The NTM Benchmark: Measuring Non-Linear Dialogue Competence
The NTM benchmark comprises 405 dialogues (~6900 turns), with lengths of 10–25 turns each, across daily planning and coding domains. Dialogues are engineered for multiple topic shifts and instruction refinements rather than purely information-centric QA, with each session terminating in an objectively verifiable multi-checkpoint task.
Evaluation focuses on Task Completion Rate (TCR, per-turn checkpoint success) and Average Context Tokens (ACT, per-turn token usage), supporting joint assessment of coherence, task orientation, and computational efficiency.
Experimental Results
Extensive experiments across four distinct LLMs (GPT-4.1, DeepSeek-V3, GLM-4-Plus, Llama 3.1-70B) demonstrate several notable findings:
- Context-Agent consistently improves TCR over both truncation and even Full-History linear baselines, with relative gains up to +9.7% (Llama 3.1-70B) and absolute TCR of 88.9% (GPT-4.1).
- Token efficiency is substantially improved: ACT is reduced by 45–52% compared to Full-History concatenation, indicating more focused, less redundant context presentation.
- For TopiOCQA, Context-Agent increases factual answer accuracy (EM, F1), using only ~57% of baseline context tokens, demonstrating generalization to open-domain QA with topic shifts.
The results decisively indicate that merely increasing the context window size is insufficient for non-linear dialogue management. Even massive-window models like GPT-4.1 and Llama 3.1-70B benefit significantly from the structured context.

Figure 2: (a) TCR comparison across context management methods and models. (b) Example trajectory of context token usage in a 20-turn dialogue, highlighting greater efficiency with Context-Agent.
Analysis shows that token consumption with Context-Agent grows sub-linearly with dialogue length, while task accuracy remains robust or even improves—a strong endorsement of the value in explicit discourse modeling.
Figure 4: The trade-off between TCR and ACT, with optimal methods in the top-left quadrant (high accuracy, low token usage); Context-Agent dominates the efficiency frontier.
Ablation studies further underscore the necessity of both tree structure and semantic RAG: removing either yields sharp declines in TCR (-29.5% to -35.5% absolute).
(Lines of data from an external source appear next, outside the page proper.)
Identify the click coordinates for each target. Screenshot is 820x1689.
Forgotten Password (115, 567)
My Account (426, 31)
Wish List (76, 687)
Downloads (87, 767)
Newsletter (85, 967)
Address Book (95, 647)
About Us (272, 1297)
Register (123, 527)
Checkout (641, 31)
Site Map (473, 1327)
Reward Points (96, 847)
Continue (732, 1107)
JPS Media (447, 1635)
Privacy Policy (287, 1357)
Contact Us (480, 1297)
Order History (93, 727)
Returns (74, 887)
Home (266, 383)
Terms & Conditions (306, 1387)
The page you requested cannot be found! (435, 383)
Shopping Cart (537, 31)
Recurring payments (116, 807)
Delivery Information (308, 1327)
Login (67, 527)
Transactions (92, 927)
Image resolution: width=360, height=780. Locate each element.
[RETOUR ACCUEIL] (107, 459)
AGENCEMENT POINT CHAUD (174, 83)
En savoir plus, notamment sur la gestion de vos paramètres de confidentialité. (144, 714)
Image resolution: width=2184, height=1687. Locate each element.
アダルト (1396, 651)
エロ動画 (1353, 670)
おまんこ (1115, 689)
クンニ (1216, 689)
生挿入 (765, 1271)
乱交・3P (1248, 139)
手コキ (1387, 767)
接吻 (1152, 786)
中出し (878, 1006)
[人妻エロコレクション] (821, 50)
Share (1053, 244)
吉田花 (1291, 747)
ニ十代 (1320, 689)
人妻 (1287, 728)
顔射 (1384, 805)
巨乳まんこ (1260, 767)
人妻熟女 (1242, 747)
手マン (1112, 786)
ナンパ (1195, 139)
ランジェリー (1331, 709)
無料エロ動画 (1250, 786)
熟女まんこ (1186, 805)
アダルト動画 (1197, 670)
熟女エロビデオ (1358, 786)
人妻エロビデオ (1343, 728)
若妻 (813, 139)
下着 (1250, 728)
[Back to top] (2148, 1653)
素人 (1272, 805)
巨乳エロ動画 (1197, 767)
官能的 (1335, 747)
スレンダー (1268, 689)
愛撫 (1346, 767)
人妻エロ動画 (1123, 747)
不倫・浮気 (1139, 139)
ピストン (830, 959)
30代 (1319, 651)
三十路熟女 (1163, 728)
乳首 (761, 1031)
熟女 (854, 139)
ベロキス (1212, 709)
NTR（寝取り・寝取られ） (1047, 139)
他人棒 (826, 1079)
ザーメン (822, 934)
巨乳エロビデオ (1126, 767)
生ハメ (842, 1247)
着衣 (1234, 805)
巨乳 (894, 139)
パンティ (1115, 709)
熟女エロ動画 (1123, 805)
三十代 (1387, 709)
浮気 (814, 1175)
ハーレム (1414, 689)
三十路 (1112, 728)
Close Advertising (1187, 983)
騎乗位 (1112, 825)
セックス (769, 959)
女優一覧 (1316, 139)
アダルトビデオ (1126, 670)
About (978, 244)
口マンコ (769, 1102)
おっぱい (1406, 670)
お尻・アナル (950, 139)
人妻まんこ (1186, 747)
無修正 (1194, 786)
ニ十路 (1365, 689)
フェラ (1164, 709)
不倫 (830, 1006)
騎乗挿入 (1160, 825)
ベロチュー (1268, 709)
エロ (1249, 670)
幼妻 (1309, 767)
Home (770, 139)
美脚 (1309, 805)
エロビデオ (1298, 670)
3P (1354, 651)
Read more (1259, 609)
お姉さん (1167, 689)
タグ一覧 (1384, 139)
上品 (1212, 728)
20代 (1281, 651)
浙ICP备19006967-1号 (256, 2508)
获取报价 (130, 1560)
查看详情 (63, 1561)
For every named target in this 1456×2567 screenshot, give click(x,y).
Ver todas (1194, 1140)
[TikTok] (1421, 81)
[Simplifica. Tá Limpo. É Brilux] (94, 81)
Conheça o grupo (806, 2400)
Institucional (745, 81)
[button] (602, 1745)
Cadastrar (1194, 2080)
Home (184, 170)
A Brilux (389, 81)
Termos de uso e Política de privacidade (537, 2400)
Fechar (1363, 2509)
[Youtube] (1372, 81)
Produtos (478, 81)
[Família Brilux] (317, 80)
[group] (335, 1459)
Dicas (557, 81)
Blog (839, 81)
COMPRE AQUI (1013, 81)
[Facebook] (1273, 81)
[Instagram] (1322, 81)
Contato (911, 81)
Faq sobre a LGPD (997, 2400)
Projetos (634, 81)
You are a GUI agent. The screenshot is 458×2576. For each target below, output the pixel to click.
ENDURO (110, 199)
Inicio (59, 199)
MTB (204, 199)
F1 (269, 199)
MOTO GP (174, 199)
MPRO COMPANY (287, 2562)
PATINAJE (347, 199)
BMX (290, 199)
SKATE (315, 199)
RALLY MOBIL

Discussion, Implications, and Future Directions
The Context-Agent methodology reifies the intuition from Attentional State theory: human dialogue management is inherently hierarchical and path-sensitive, not simply a function of linear context accumulation. By dynamically representing conversational state as a set of discourse trees and reconciling multiple dialogue threads, LLM-driven agents can sharply reduce token and reasoning redundancy endemic to concatenation/truncation schemes.
Practical implications are significant:
- For LLM agents, Context-Agent allows precise focus amid extended, multi-party, or multi-topic sessions—a necessity for agentic workflows in enterprise and collaborative settings.
- The reduction in ACT unlocks longer interactions before encountering prompt-token limits, or lowers inference cost for otherwise equivalent task accuracy.
- The NTM benchmark fills a clear gap in evaluating discourse-structured, task-oriented dialogue modeling, providing a rigorous standard as LLM applications grow in complexity.
Theoretically, this work points toward integration of explicit, dynamically learned discourse graphs within LLM memory and context modeling architectures, potentially extending to graph-induced attention mechanisms within the model itself. Further, optimizing or end-to-end learning of the decision policies (rather than heuristic/LMM mediation) may yield even stronger gains.
Conclusion
Context-Agent brings explicit branching discourse modeling to the forefront of non-linear dialogue management for LLMs, yielding substantial improvements in both accuracy and context efficiency on challenging, long-horizon conversational tasks. The approach shows robustness across both open- and closed-source LLMs of varying context capacities. These findings strongly support advancing towards explicitly structured, path-aware context management as a foundational component in the development of next-generation conversational agents.